The Actran software is currently divided and licensed into different modules depending on the target application and the physics involved:

- Actran Acoustics: basic module for acoustic radiation analysis and weakly coupled vibro-acoustic simulations; typical applications are: noise radiation from powertrains, noise transmission through mufflers and silencers.
- Actran VibroAcoustics: module dedicated to strongly coupled vibro-acoustic simulations; typical applications are: sound transmission through structures (walls, windows, etc.), loudspeakers, underwater acoustics;
- Actran AeroAcoustics: module dedicated to the computational aeroacoustics; typical applications are HVAC ducts, centrifugal and axial fans, side window noise.
- Actran for Trimmed bodies: module dedicated to trimmed body analyses; typical applications are car cabins and aircraft fuselages;
- Actran SEA: module dedicated to SEA analyses; typical applications are transportation vehicles studies at mid- and high-frequencies;
- Actran TM: module dedicated to turbomachinery noise; typical applications are turbofan engine inlets;
- Actran DGM: module solving the Linearized Euler Equations. This module is a time domain explicit solver and the numerical scheme is the Discontinuous Galerkin Method (DGM); typical applications are turbofan engine by-pass exhaust ducts and turbine exhausts ducts.
- Actran VI: user interface common to all modules. It is used to pre-process Actran modules including generating and modifying acoustic meshes and to post-process the results.
- Actran Student Edition: software limited release freely available to students.

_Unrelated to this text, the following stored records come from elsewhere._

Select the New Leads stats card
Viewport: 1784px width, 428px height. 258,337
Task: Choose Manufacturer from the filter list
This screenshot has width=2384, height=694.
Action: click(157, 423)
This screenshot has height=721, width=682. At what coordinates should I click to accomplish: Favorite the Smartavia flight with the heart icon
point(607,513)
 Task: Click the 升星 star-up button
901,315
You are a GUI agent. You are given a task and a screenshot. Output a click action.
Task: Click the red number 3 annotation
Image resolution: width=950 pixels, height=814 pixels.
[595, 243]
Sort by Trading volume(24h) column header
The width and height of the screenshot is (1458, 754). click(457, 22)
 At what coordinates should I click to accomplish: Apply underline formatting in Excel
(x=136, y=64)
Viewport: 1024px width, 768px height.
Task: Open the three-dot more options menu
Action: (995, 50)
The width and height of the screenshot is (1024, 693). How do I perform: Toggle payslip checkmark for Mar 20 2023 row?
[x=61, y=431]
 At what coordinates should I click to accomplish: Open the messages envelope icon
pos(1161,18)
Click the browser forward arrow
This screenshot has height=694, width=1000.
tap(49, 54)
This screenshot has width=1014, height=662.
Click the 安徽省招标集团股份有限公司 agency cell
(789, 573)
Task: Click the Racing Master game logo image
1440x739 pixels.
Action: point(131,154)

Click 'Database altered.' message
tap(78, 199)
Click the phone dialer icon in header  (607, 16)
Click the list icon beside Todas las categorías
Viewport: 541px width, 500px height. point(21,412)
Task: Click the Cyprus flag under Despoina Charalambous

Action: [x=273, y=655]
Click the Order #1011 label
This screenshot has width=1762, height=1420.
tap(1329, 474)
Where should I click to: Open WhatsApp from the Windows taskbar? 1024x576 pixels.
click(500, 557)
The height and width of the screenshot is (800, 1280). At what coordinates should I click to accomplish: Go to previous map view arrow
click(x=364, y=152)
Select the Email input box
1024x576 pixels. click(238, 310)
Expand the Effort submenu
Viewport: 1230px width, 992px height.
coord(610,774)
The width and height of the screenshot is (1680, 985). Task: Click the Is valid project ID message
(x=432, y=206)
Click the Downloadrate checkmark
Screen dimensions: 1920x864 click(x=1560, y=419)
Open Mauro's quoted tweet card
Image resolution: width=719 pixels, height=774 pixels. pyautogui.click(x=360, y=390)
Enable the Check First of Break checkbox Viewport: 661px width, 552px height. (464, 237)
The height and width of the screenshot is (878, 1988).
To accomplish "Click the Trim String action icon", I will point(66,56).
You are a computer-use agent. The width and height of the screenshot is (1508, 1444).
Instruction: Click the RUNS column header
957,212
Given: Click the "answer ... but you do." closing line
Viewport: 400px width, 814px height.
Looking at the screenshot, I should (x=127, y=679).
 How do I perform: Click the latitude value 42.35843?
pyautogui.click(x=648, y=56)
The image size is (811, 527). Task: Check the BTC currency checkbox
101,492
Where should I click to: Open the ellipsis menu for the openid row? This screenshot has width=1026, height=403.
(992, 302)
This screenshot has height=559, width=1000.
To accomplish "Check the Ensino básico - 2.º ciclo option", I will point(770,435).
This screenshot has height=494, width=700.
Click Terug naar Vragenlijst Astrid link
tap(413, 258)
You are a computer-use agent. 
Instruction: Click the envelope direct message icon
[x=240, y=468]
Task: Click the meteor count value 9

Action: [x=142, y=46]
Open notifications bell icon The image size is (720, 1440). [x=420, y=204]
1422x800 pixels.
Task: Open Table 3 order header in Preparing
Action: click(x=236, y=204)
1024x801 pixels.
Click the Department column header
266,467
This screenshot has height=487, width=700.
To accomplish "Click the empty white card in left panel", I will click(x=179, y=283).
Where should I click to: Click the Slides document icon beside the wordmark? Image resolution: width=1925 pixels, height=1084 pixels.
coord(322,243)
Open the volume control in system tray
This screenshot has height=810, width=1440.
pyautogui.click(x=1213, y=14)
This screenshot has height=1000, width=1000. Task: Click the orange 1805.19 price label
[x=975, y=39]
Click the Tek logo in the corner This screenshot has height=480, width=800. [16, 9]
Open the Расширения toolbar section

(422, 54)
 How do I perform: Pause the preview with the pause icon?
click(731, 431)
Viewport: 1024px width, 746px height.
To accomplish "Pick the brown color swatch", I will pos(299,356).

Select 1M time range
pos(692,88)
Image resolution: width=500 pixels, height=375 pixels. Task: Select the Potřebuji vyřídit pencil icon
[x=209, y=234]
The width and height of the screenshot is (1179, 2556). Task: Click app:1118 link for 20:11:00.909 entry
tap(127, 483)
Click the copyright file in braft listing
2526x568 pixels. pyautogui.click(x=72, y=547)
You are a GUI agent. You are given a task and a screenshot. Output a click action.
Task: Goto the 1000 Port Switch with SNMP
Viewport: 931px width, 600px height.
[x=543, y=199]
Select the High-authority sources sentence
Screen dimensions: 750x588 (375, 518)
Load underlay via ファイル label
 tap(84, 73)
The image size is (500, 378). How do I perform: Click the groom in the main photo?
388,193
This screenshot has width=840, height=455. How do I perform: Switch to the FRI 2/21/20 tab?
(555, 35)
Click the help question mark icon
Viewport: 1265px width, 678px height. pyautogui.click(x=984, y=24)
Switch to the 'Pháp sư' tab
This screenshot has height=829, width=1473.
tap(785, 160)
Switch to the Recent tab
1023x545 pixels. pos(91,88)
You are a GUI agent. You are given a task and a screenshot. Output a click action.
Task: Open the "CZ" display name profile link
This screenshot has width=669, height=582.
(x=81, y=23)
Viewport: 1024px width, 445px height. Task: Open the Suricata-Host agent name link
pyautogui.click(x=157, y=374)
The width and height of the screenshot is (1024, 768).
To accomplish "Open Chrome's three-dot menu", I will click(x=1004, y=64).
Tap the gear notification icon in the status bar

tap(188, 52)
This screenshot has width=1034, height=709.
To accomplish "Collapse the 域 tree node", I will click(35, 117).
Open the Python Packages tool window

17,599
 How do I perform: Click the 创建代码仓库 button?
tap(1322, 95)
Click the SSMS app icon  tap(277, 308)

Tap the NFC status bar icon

== Software Interoperability ==
Actran is integrated with MSC Nastran for vibro-acoustic simulations. Either a MSC Nastran model is translated into an Actran input file, or structural modes are used as part of an Actran analysis. Structural modes can be computed also with other third party software.

Actran is coupled with other MSC Software time domain solvers:
- MSC Adams for moving mechanisms and impact noise studies;
- Dytran and MSC Nastran SOL700 for sloshing noise analysis;
- MSC Marc for acoustic radiation analysis from objects subject to large deformations and strain.